The nation's top shopping center owners continue to grow ever larger. Nineteen of the Top 25 Shopping Center Owners that have consistently appeared in NREI's rankings since 2003 now collectively own 288.4 million sq. ft. more than they did back then. And of that total, nearly 220 million sq. ft. was acquired since the beginning of 2004.
Plenty of this growth has involved big-ticket mergers, such as Simon Property Group's acquisition of Chelsea Property Group, General Growth Properties' purchase of Rouse Co., and Macerich Co.'s acquisition of Wilmorite Properties, just to name three of 2004's signature, but other examples of growth have been incremental and steady over the last three years. The portfolio of CBL & Associates has risen from 56.1 million sq. ft. to 71.4 million sq. ft. during that time.
“It's inevitable that consolidation will continue. There's more economies of scale in the retail real estate business than any other, except maybe hotels,” says Scott Wolstein, chairman and CEO of Beachwood, Ohio-based Developers Diversified Realty, which owns 107 million sq. ft. “It's getting more expensive to operate a small company.”
The retail climate is favorable for the big to get bigger. According to Reis Inc., which tracks 62 different metro retail markets nationwide, effective rents were up or stable in 52 of those markets in the first quarter of 2005, with increases of more than 1% in 13 markets.
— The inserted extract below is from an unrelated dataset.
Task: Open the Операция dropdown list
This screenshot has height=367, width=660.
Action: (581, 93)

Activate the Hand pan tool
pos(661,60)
Reis also puts the U.S. vacancy rate for retail properties at 6.9% at the close of the first quarter, a decrease of 21 basis points over the same period a year ago.
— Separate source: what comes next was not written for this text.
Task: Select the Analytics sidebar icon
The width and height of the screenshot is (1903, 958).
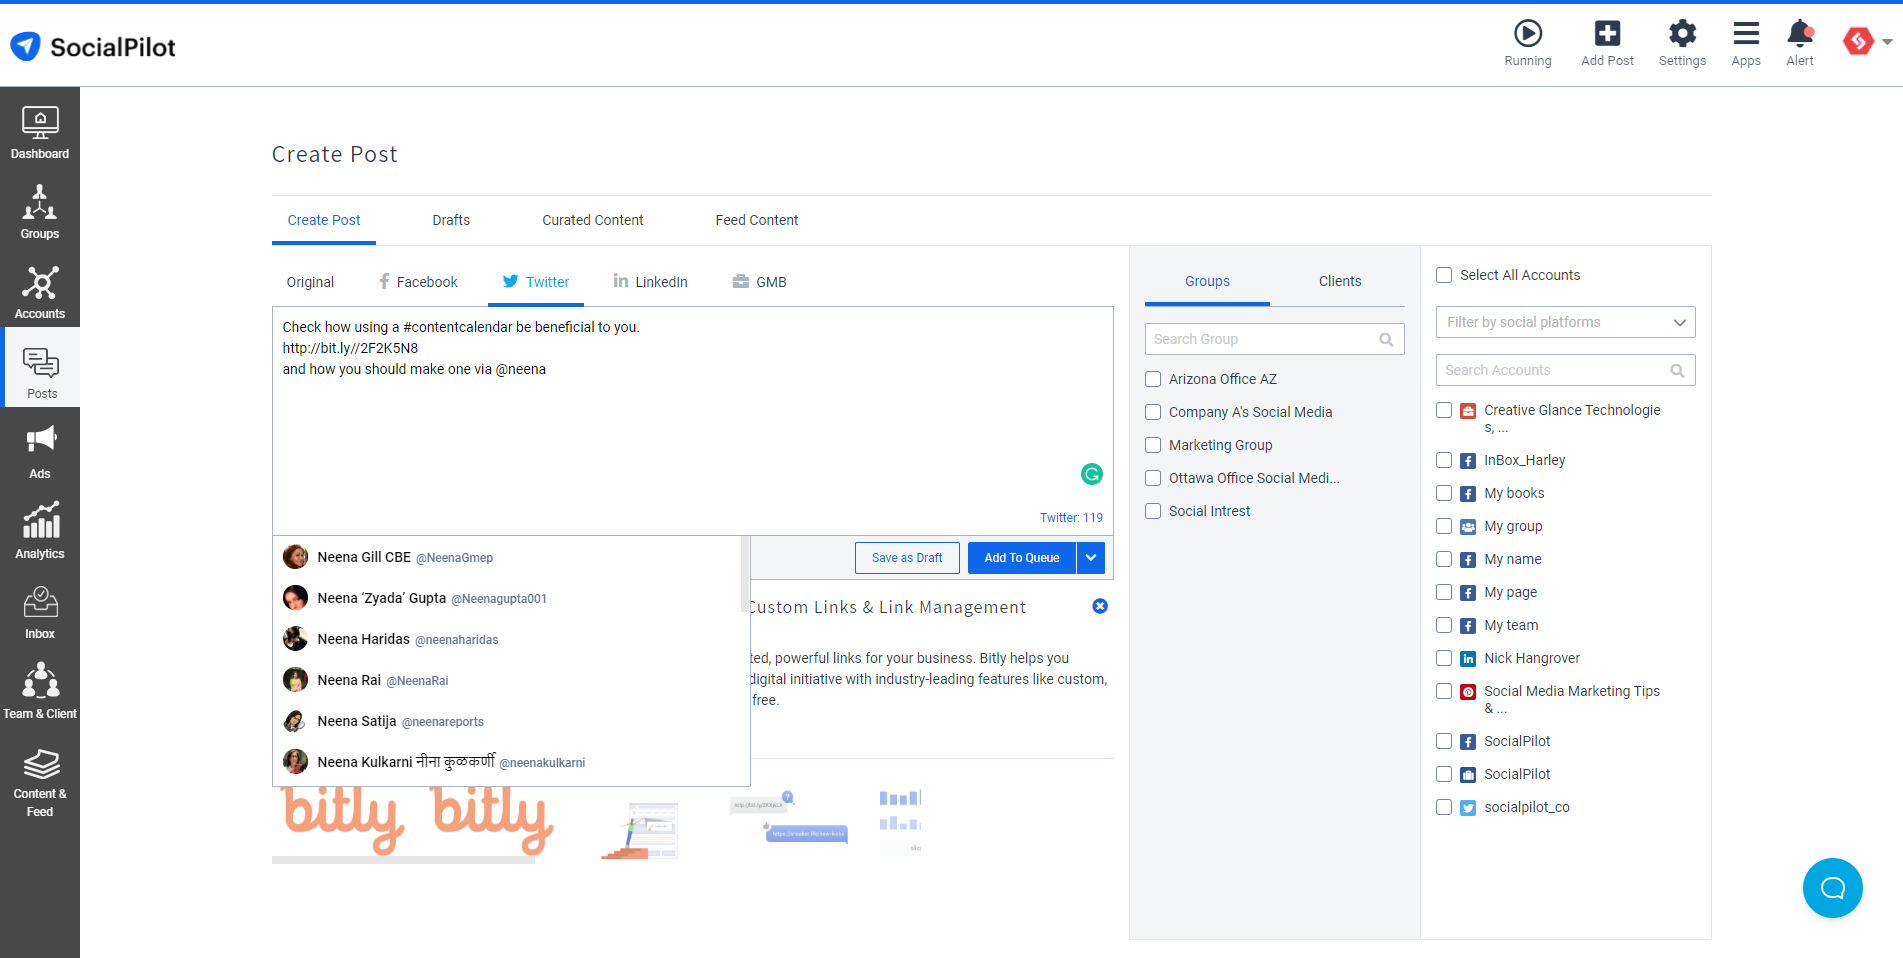Action: 40,528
A number of markets report vacancy rates lower than the national average, such as Long Island at 3.8%, northern New Jersey at 3.6% and Orange County at 2.2%. What's the common denominator? All three are crowded markets with little open space for new. These markets also benefit by relatively strong demographics and strong job growth.
Capital is still willing and able to fund shopping center purchases, despite relatively low cap rates. Reis reports the average retail cap rate nationally is 7.9%, down 40 basis points from the last quarter of 2004. It helps that in-line shopping center tenants generated $366 in sales per sq. ft. in 2004, one of the strongest years since 1999, according to the International Council of Shopping Centers (ICSC).
Besides raw growth, the largest owners also are focusing on redevelopment. The nation's largest shopping center REIT, Simon Property Group, committed to redevelopment this spring when it kicked off a program of “asset-intensification” that evaluates the Indianapolis-based REIT's 200 million-plus sq. ft. portfolio in terms of adding non-retail space, such as condos, to its properties.
No. 2 General Growth Properties is redeveloping properties across its 180 million sq. ft. portfolio as fast as it can to take advantage of the popularity of open-air shopping centers. “Most of the redevelopment incorporates outward-facing elements to the properties,” says chairman and CEO John Bucksbaum, adding that most of company's new developments will be of the open-air variety as well.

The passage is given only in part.